This was a cross-sectional, quantitative study approved by the Indiana University (IU) School of Medicine Institutional Review Board (#22966).

A list of eligible patients was derived from an internal clinical registry and the eligibility of each participant was verified by confirming at least one parent was English speaking and their child had completed rGS at less than 1 year of age between July 1, 2022 and May 31, 2024, via examination of the electronic medical record (EMR). All data was recorded in Research Electronic Data Capture (REDCap) (Harris et al. 2009, 2019). Additional information collected and/or confirmed from the EMR included name, date of birth, parent phone number, sex at birth, number of postnatal visits with a genetics provider, rGS results, mortality status of the infant, and level 3 Botto classification of the infant’s CHD (e.g., LVOTO, conotruncal, septal) (Botto et al. 2007).

Due to institutional IRB requirements, eligible participants were first contacted by telephone to determine if they were interested in learning more about the study and willing to share their email address. Those who were able to be reached and agreed were sent an email with more information and a link to the survey. For those who could not be reached, a voicemail was left, and they were called again one week later if they did not respond to the initial voicemail. If after two attempts the participant could not be reached, they were removed from recruitment. Participants who were emailed a survey but did not complete it within 7 days were sent up to 2 automated REDCap email reminders, one week apart. This process, including number of participants ultimately sent a survey, is summarized in Fig. 1. All participants were initially contacted between July 9, 2024, and August 16, 2024. The study closed to participation on August 30, 2024, 2 weeks after the final reminder email was sent.

The survey included questions to obtain demographic (level of education, age, gender, race, and ethnicity) and family-based (relationship of the parent/guardian to the child, primary medical coordinator status, the number of additional children under the care of the parent, and family history of CHD) information. The remaining questions consisted of the adapted GEmS (McConkie-Rosell et al. 2019). Nine questions (1, 7, 9, 11, 12, 14, 17, 18, 28) were altered slightly to reflect that rGS had already taken place, for example by changing words/phrases like “will you feel” to “did you feel.” This measure consists of four subscales: ‘Meaning of a Diagnosis’ (8 questions), ‘Emotional Management’ (8 questions), ‘Seeking Information and Support’ (7 questions), and ‘Implications and Planning’ (6 questions). The possible responses for each question were on a Likert scale of 1 = not important/well/certain/at all to 7 = very important/well/certain/much (see Appendix Fig. 1 for the survey codebook for additional details).

The score for each subscale was obtained by summing the Likert values (1–7) for each participant’s response. A total empowerment score was then calculated by combining the scores within each subscale.

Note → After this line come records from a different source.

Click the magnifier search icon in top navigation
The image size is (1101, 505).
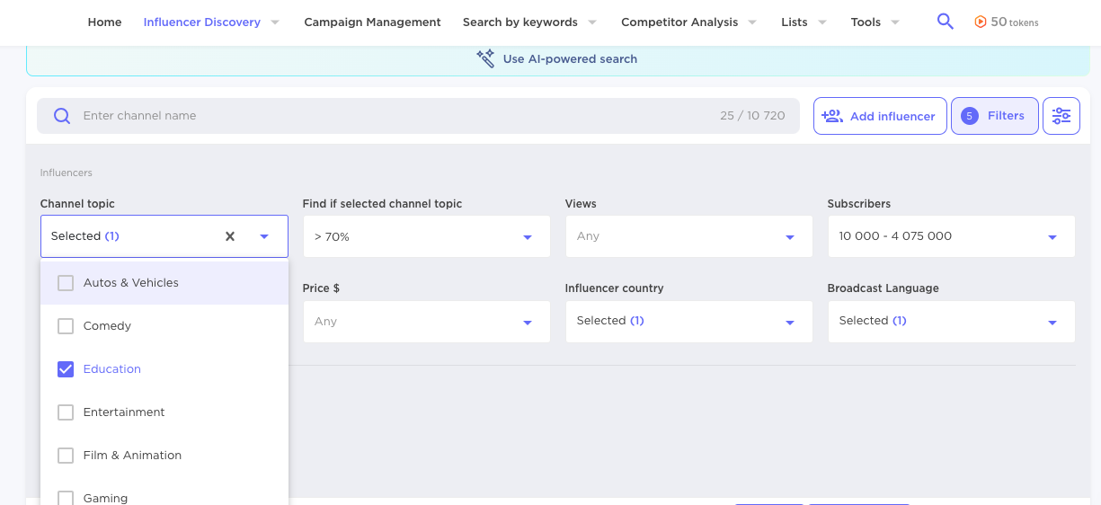(945, 22)
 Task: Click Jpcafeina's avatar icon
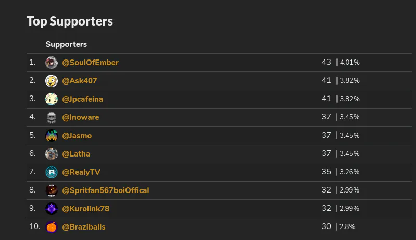pyautogui.click(x=52, y=99)
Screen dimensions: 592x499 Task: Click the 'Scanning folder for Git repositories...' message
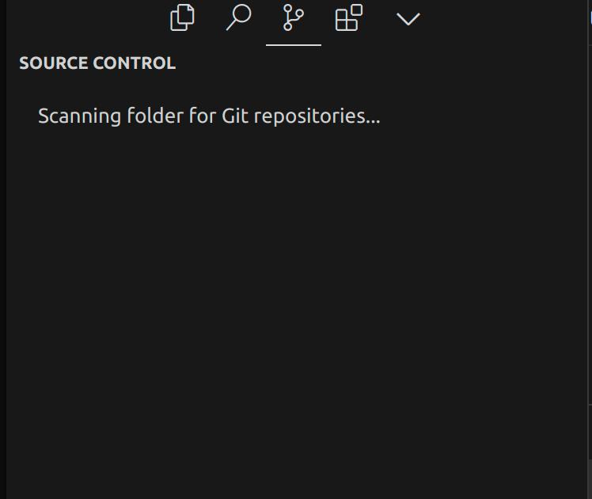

To standardize the sub-scales for data analysis and create the participant empowerment profiles, we converted the raw subscale scores of each participant into standardized Z-scores by subtracting the mean for each sub-scale and dividing by the standard deviation of the sub-scale. Each participant was coded as having a positive Z-Score or a negative Z-Score for each sub-scale to create an empowerment profile. This method was adapted from McConkie-Rosell et al., where the names for the empowerment profiles were also derived (i.e., Confident Realist, Resigned Acceptor) (McConkie-Rosell et al. 2022). Participant empowerment profiles were determined based on the pattern of positive or negative Z-Scores of each subscale (Table 1) in the following order: Meaning of a Diagnosis, Emotional Management, Seeking Information and Support, and Implications and Planning. Empowerment Profiles included ‘Disengaged or Overwhelmed’ (-, -, -, -), Resigned Acceptor (-, +, -, -), Confident Realist (+, +, +, -), and Engaged but Worried Planner (+, -, +, +), based on the analysis method of McConkie-Rosell et al. Additionally, we created empowerment profiles based on just the first two subscales (Meaning of a Diagnosis, Emotional Management) as they are more emotion-focused compared to the action scales (Seeking Information and Support, and Implications and Planning). Utilizing this method, which we call the Cheney method, we were able to categorize all participants into one of four categories based just on their emotion-focused subscales.

To further understand parental empowerment, we summarized parent empowerment profiles according to the following variables: LVOTO CHD versus non-LVOTO CHD, number of genetics visits, and rGS result type (diagnostic versus VUS or negative). To compare empowerment profiles of parents with infants who had a diagnostic rGS result with those that had a non-diagnostic result, negative and VUS results were both considered non-diagnostic. Lastly, we collapsed the number of postnatal genetics visits into three groups of approximately 30–40% each: those with 2 (N = 1) or 3 (N = 10) genetics visits (N = 11, 29.7%), those with 4 genetics visits (N = 14, 37.8%), and those with 5 (N = 7), 6 (N = 2), 7 (N = 2), or 11 (N = 1) visits (N = 12, 32.4%). No statistical analyses were performed due to small sample sizes in some comparison groups.